The beloved giant pandas at Washington, DC’s National Zoo started their journey back to China on Wednesday, crated up and loaded into a special “Panda Express” FedEx Corp. flight to Chengdu.
Washington’s three pandas — Tian Tian, Mei Xiang and Xiao Qi Ji — are among others at zoos in Atlanta, San Diego and Memphis also heading to China as an era of “Panda Diplomacy” with the US appears to be ending.
Their flight — on a Boeing Co. 777F aircraft emblazoned with a panda face — from Dulles International Airport departed around 1 p.m. Wednesday and landed about seven hours later for a refueling stop in Anchorage, Alaska.
Local news stations broadcast live coverage of their trip to the airport and departure. The journey was at one point the most followed on tracking website FlightRadar24.
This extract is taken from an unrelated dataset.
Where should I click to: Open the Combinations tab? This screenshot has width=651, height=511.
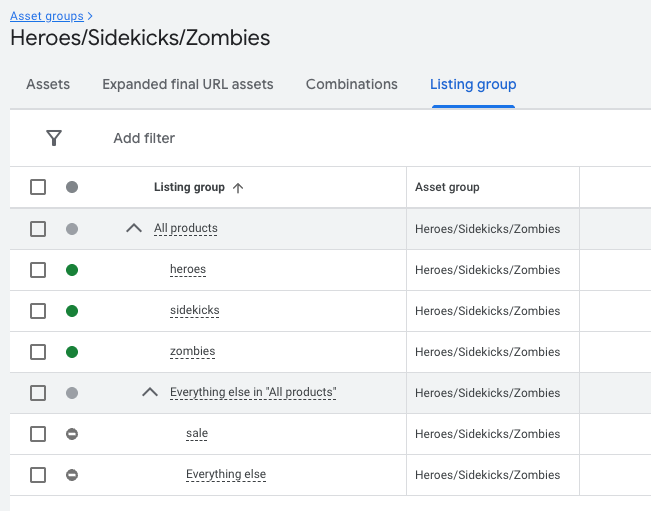[351, 84]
While their return to China was known for months, the exact timing had been kept a secret until Wednesday morning. The zoo’s 24-hour panda-cam is now just a highlights reel.
The US was rewarded with its first pandas after President Richard Nixon normalized ties in 1972, and many other nations followed. Under the terms of China’s wildlife agency, zoos that host the pandas never get full custody. Instead, they rent them, signing contracts to pay hundreds of thousands of dollars every year.
It’s never been clear why the contracts for America’s pandas weren’t renewed. But the timing has coincided with a particular low point in relations between Washington and Beijing over the past few years.
There are signs that things could improve. President Joe Biden and China’s leader Xi Jinping are expected to meet later this month in San Francisco, their first face-to-face in about a year.